While this study gives some credibility to the pricing set for these drugs, I find it to be a great start to the breaking down of the cost silos we typically see in benefit plans. Employers are facing an alarming increase in drug claims related to new drugs in the market, an aging population and better diagnostics. However, these breakthrough medications are keeping employees with these medical conditions in the workplace in unprecedented numbers. While some employees may require short leaves to stabilize their medical condition, employees in fact continue to work longer. The study does a wonderful job of factoring in the cost of lost workplace productivity for each medical condition. It even carefully calculates the cost of caregiving in terms of sick days.

Not surprisingly, I suppose, neither plan sponsors nor insurers are heralding the high cost drugs as a tool to mitigate the cost of disability claims. We continue to measure the cost of drug and LTD plans in their separate silos, and in isolation from each other. This reflects industry standard methodology, but it is further supported by the underwriting methodology of these benefits: Typically the cost of the drug plan is driven by claims, while the cost of Long Term Disability is driven by demographics.

In a mature business the employee population is typically older, driving up the risk of LTD claims and the associated premium rate. Should improved claims experience drive down the insurer rates? It should eventually, however these drugs are still relatively new and they are not yet impacting some of the most prevalent causes of disability claims: heart disease and mental illness. Insurers will factor the effect of the new drugs into the LTD rate-setting once claims experience shows these drugs do reduce the incidence of disability.

While this means the LTD silo will continue to exist in isolation for the foreseeable future, employers should see a decrease in the frequency and duration of short-term disability claims. As I said, some employees may require a short absence from the workplace while transitioning to these treatments, however, the ability to use genetic testing and other considerations has shortened the trial-and-error period in seeking a treatment that will improve a condition. While cancer treatments were not in the scope of The Conference Board’s study, many of the new high-cost drugs are successfully treating or curing previously terminal cancers. This avoids both long term disability and death claims.

The study does not factor in the rewards to plan sponsors who “do the right thing.” Engagement is increased in a workplace with a commitment to supporting plan members through serious illness. And that impacts profitability.
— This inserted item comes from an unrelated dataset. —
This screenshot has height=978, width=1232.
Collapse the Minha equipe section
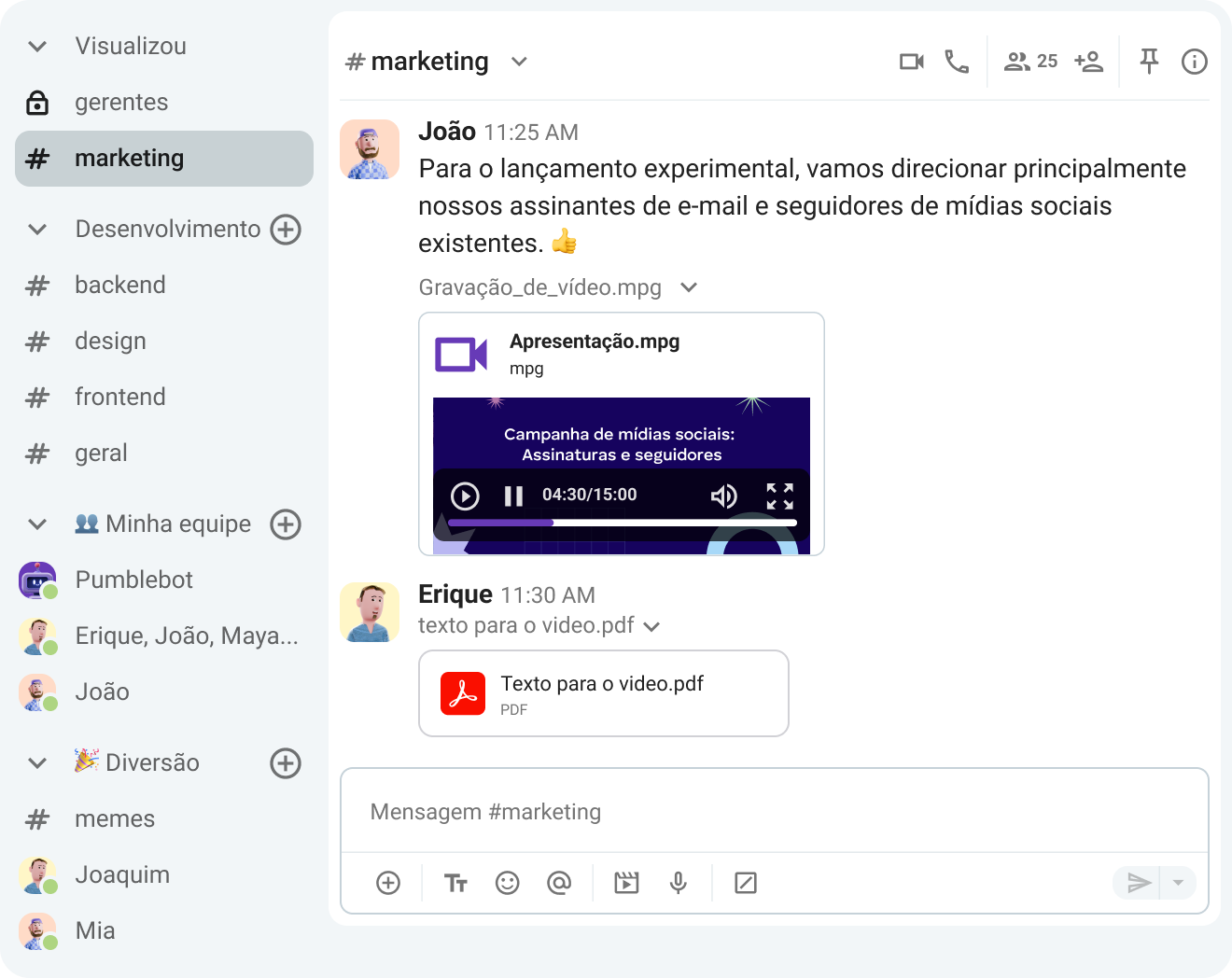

Engagement improves for not just the employee receiving treatment, but for his or her co-workers, as the halo effect of comprehensive coverage envelopes all plan members. This is not quantifiable in a study, but should be evidenced in a plan sponsor’s financial results and employee retention and attraction.

While The Conference Board has attributed a value to the cost of lost productivity by both the patient and the caregiving family member; the study does not assign a value to the benefit that the plan member brings society through non-work activities. Healthy individuals participate in their communities and add value through actions like raising healthy children and volunteering for social causes.

It is a wonderful new world where technology has advanced the treatment of many medical conditions. While they come at a cost, The Conference Board’s study has poked a hole in the drug cost silo to show the favourable impact these drugs have for employers and society. They position this study as support for a national drug program, but I see it as an opportunity to start a new discussion that recognizes the interconnectedness of the components of employer-sponsored benefit plans – and breaks down the silos.